PAGE EXTRACT
━━━

When working under low oxygen pressure, it is important to prepare all media and washing buffers under the station, and wait sufficiently to obtain the correct partial pressure in the liquid. Perform cell lysis in a buffer under an adapted hood. Load the protein equivalent of 300, 000 cells for each sample on 4-12%bis-tris acrylamide gels.
Control the duration of the electrophoretic migration to allow each protein sample to split into six gel bands as shown here. After fixing and staining as described in the text protocol, excise the protein bands with a clean scalpel. Dice each excised band before placing them into 500 microliter tubes.
Now, wash the gel slices three times in 200 microliters of 25 millimolar ammonium bicarbonate for 20 minutes at 37 degrees Celsius, discarding the ammonium bicarbonate between each step. Follow this with one wash in 25 millimolar ammonium bicarbonate and acetonitrile. Then, dehydrate the gel pieces with 200 microliters of 100%acetonitrile for 10 minutes.
Incubate each gel piece with 10 millimolar DTT and 25 millimolar ammonium bicarbonate for 45 minutes at 56 degrees Celsius. Then, discard the DTT and incubate the gel piece with 55 millimolar iodoacetamide in 25 millimolar ammonium bicarbonate for 35 minutes in the dark at room temperature. To stop alkylation, discard the used solution and incubate each gel piece with 200 microliters of 10 millimolar DTT in 25 millimolar ammonium bicarbonate for 10 minutes at room temperature.
Wash the gel pieces in 200 microliters of 25 millimolar ammonium bicarbonate. Then, dehydrate with 200 microliters of 100%acetonitrile for 10 minutes. Digest the proteins overnight at 37 degrees Celsius with Trypsin/Lys-C Mix according the manufacturer's instructions.
Extract the resulting peptides from gel pieces by adding 50 microliters of 50%acetonitrile for 15 minutes in low-absorption tubes. After adding 50 microliters of 5%formic acid for 15 minutes, add 50 microliters of 100%acetonitrile for 15 minutes. Pull and dry each fraction in low-absorption tubes to limit absorption of peptides and sample loss.
Store the samples at 80 degrees Celsius until further analysis as detailed in the text protocol. Shown here is the representative purity assessed by flow cytometry following magnetic bead selection of CD14 positive monocytes. Phase contrast imaging of differentiated human macrophages show heterogeneity of obtained morphologies for two different polarizations after nine days of culture.
An example of an off-gel digestion using silver-stained SDS page gels is shown. Evaluation of protein from cell lysis and after in-solution digestion shows the absence of degradation during lysis and the efficiency of the digestion. Shown here is an example of a collision-induced dissociation spectrum of a peptide found at mass-to-charge ratio of 597.29 on the MS spectrum with an electric charge of positive two.
From this spectrum, the corresponding sequence was determined. The final result after analysis is a heat map representing the hierarchical clustering of all polarization states using differentially-expressed proteins. Analysis reveals a cluster of proteins over-expressed in all polarizations in the 3%oxygen condition.
While attempting this procedure, it is important to remember that you have to decide first what kind of fractionation you will perform on new samples to adapt your protocol accordingly. The proteomic approach using this work is complementary to genomic approaches that have been used during the last years in the field of the macrophage biology polarization studies. After its development, this technique paves the way for researcher in the field of immunology to explore the various states of activation of immune cells in humans and also in other mammals.
Don't forget that working with DTT could be hazardous so you need to work under an adapted hood to do this procedure.

━━━

EXERCISE DATA
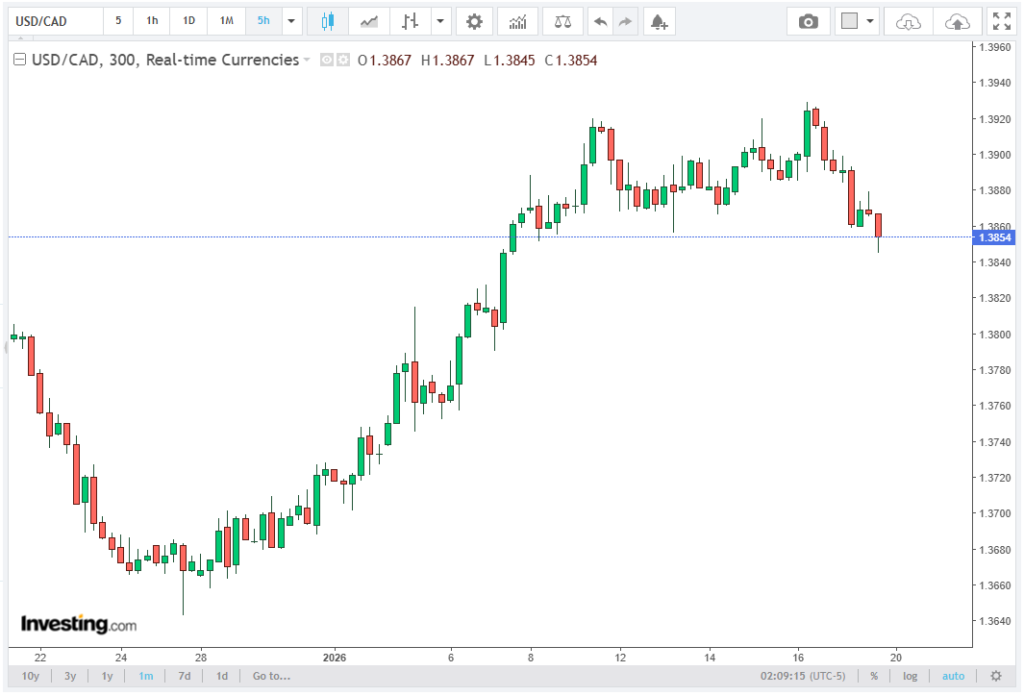Open chart properties gear in top toolbar
The height and width of the screenshot is (696, 1024).
point(474,21)
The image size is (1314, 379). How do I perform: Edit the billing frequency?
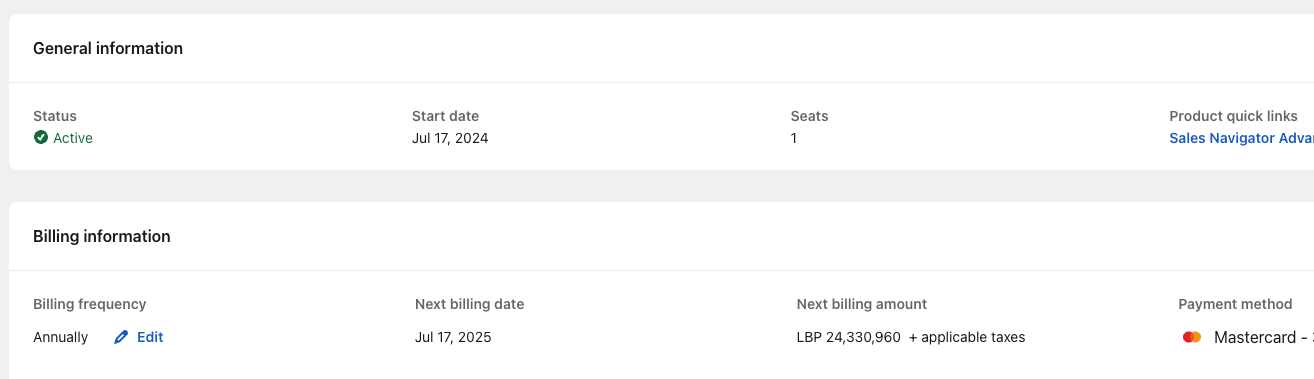pyautogui.click(x=139, y=337)
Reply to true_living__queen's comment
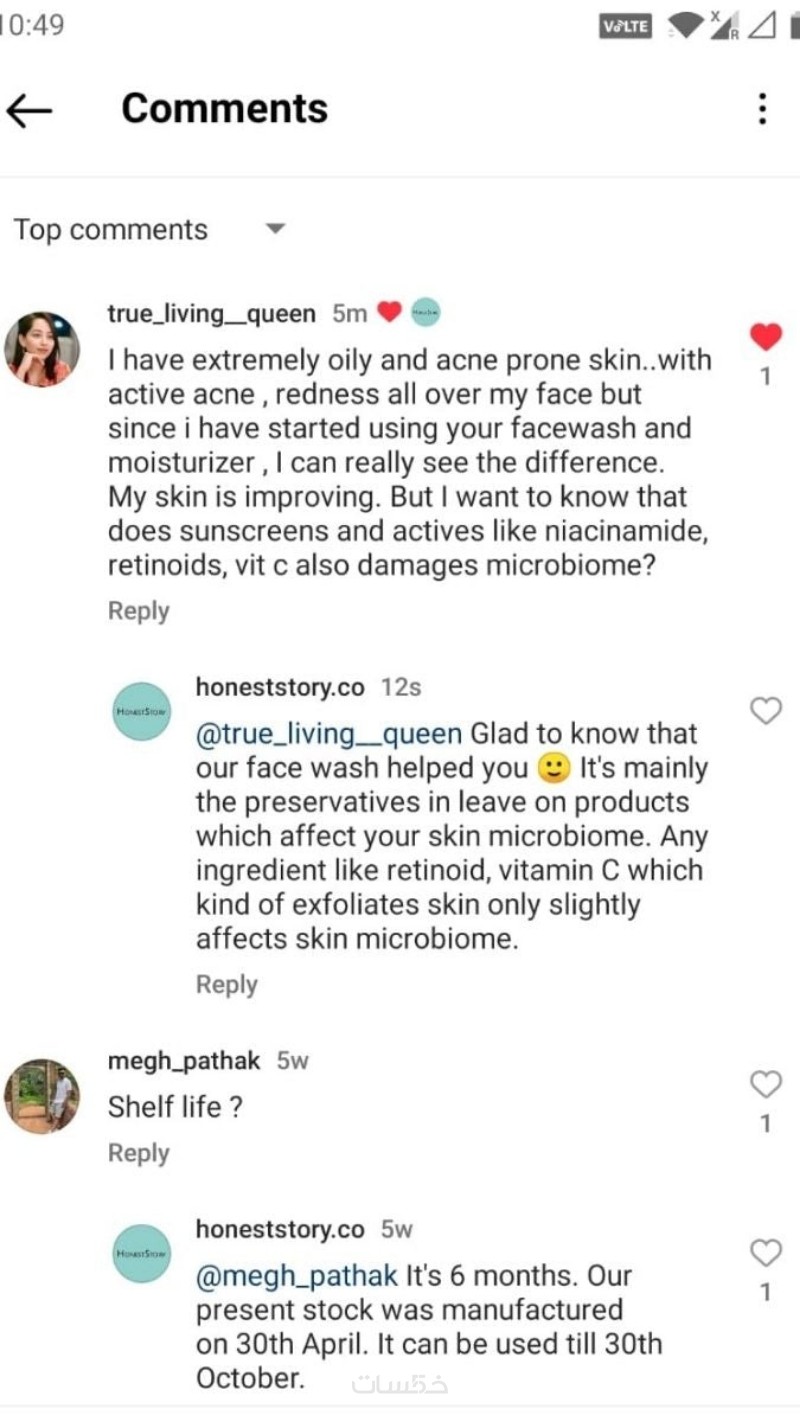 tap(138, 611)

━━━

PROBLEM 1
In the proteomics protocol, into how many gel bands should each protein sample split during electrophoretic migration?
PROBLEM 2
Transcribe the passage of the proteomics protocol that begins at the words "Wash the gel pieces" and stops after "the manufacturer's instructions.".
PROBLEM 3
Decide whether each statement agrees with the proteomics protocol, answering yes or no and quoting the deciding words: (a) Incubation with iodoacetamide takes place in the dark at room temperature. (b) The proteins are digested for two hours at 37 degrees Celsius. (c) The monocytes are selected as CD14 negative cells.

WRITTEN REPLY 1
Six gel bands.

WRITTEN REPLY 2
Wash the gel pieces in 200 microliters of 25 millimolar ammonium bicarbonate. Then, dehydrate with 200 microliters of 100%acetonitrile for 10 minutes. Digest the proteins overnight at 37 degrees Celsius with Trypsin/Lys-C Mix according the manufacturer's instructions.

WRITTEN REPLY 3
(a) Yes: "for 35 minutes in the dark at room temperature"
(b) No: "Digest the proteins overnight at 37 degrees Celsius"
(c) No: "magnetic bead selection of CD14 positive monocytes"